--- Written tasks ---
- 1) In the question about running a Django app with waitress, on which runlevels should the service run?
- 2) Rewrite the part of the waitress question starting at "Now I want to" and ending at "main production server.", replacing "Upstart" with "systemd".
- 3) Continue the question about serving a Django app with waitress from its final sentence.

──────── Extract provided

I have a Django app running gunicorn - I now want to replace it with waitress. Easy enough, I installed waitress via apt-get install python-waitress
, and ran it via waitress-serve --port=8080 myproject.wsgi:application
.
Now I want to set this up to run via an Upstart file (I'm on Ubuntu). I want it to run on normal runlevels 2, 3, 4, and 5, and tell it to stop when its in any other runlevel (such as when the system is rebooting, shutting down, or in single-user). I also want Upstart to automatically restart the service if it fails. Last but not least, I need waitress
to run on port 80, not port 8080.
My questions are: how do I construct my Upstart file to reflect those requirements? And any other inclusions that will be helpful additions? Please advise; this is my main production server.
Secondly, as per waitress
itself, other than being able to use it with SSL, are there any advantages of using a reverse proxy (such as Nginx
) with waitress
? My application is a read heavy Django web app where users congregate and chat with one another.

────────────────
──────── Stored rows

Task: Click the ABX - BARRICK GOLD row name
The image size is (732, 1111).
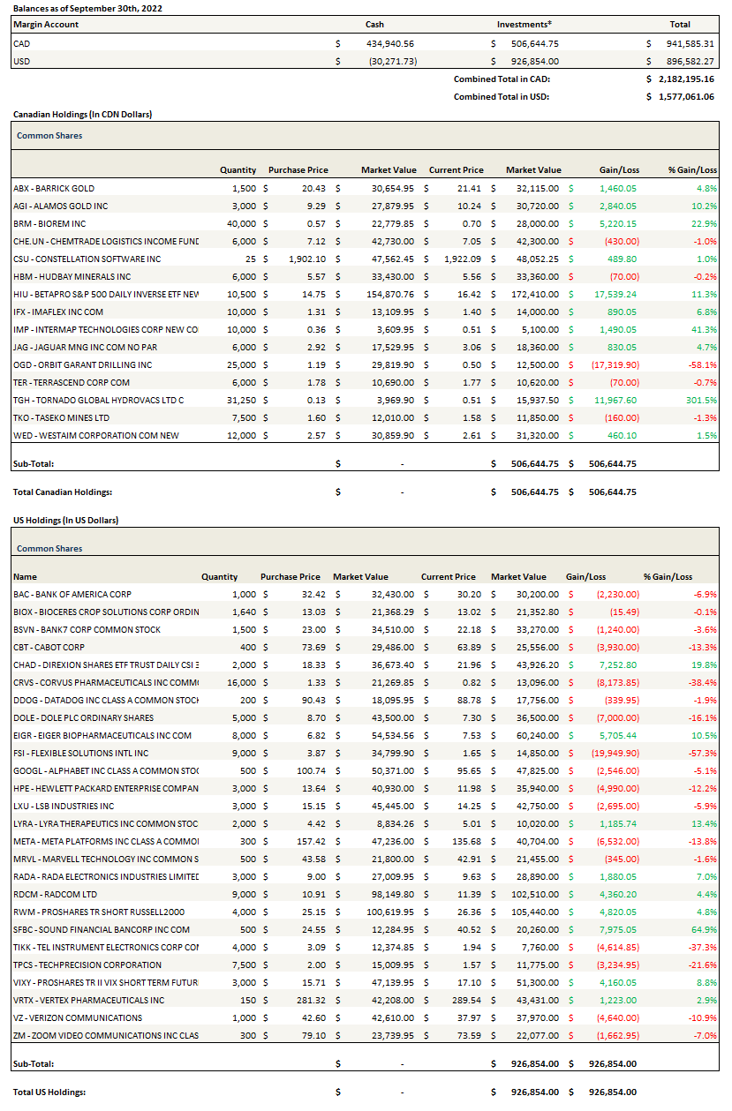Action: [x=54, y=188]
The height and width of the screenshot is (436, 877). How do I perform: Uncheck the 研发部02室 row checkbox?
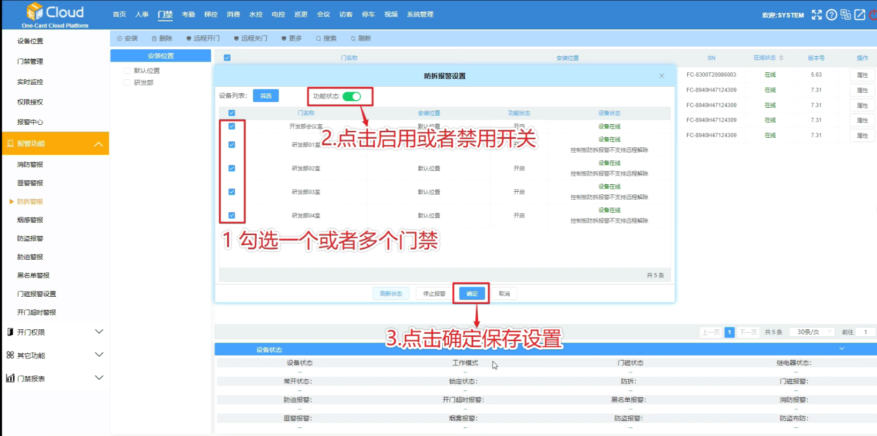click(x=232, y=168)
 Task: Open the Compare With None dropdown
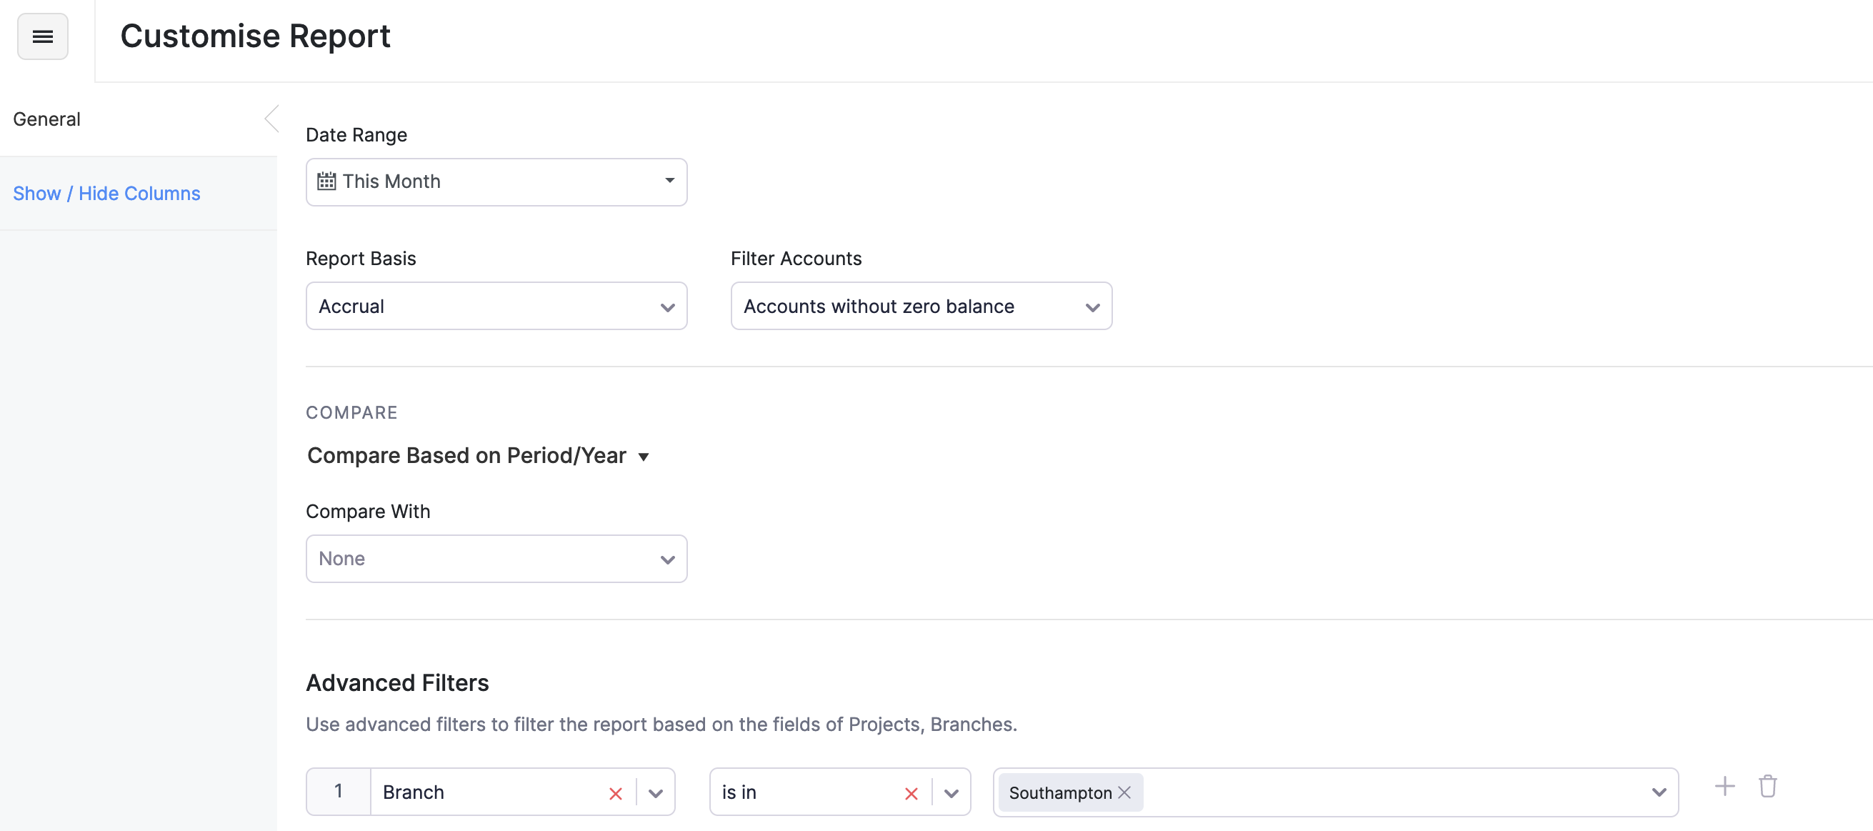[496, 558]
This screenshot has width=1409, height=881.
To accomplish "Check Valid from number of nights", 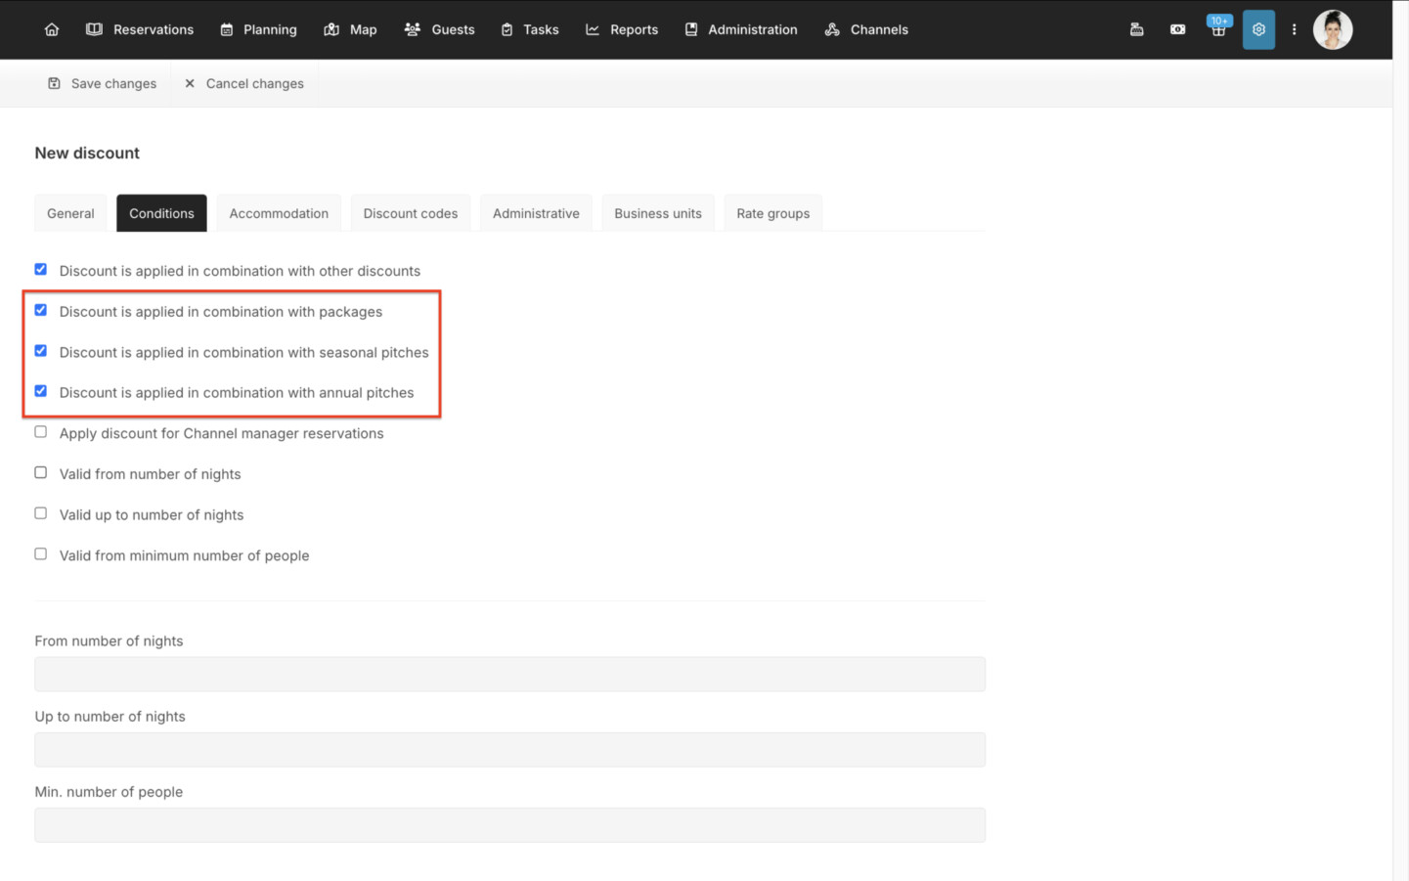I will 40,472.
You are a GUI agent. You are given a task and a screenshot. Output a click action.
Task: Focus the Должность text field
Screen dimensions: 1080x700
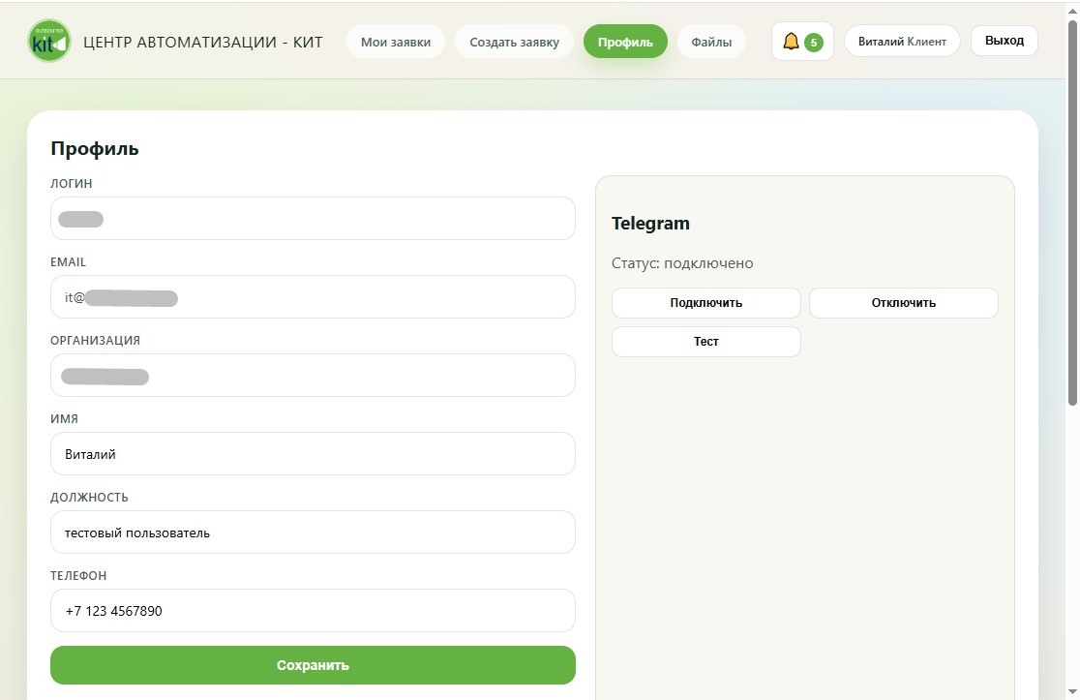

────────────────

--- Responses in order ---
- 1) Runlevels 2, 3, 4, and 5.

- 2)
Now I want to set this up to run via an systemd file (I'm on Ubuntu). I want it to run on normal runlevels 2, 3, 4, and 5, and tell it to stop when its in any other runlevel (such as when the system is rebooting, shutting down, or in single-user). I also want systemd to automatically restart the service if it fails. Last but not least, I need waitress
to run on port 80, not port 8080.
My questions are: how do I construct my systemd file to reflect those requirements? And any other inclusions that will be helpful additions? Please advise; this is my main production server.

- 3)
Instead of writing your own upstart script, I would recommend to look into other well-known and battle tested solutions. One such popular solution is supervisor. It is pure-Python and is pretty easy to install and configure. If you install with apt-get
it comes with all the necessary scripts to run it when Ubuntu itself restarts, etc (although then most-likely you will not be installing latest version of supervisor). Once supervisor is installed, all you need to do is add a small configuration for your web-server process. Then when you start supervisor, it will manage your web-server process. Here is a sample supervisor config:
[program:project_name]
command=/path/to/virtualenv/bin/waitress-serve --port=8080 myproject.wsgi:application
directory=/path/to/django/project
autostart=true
autorestart=true
redirect_stderr=True
user=www
Note that supervisor can manage multiple processes so if you have any other processes which are required to run for your webapp, you can add them to supervisor as well.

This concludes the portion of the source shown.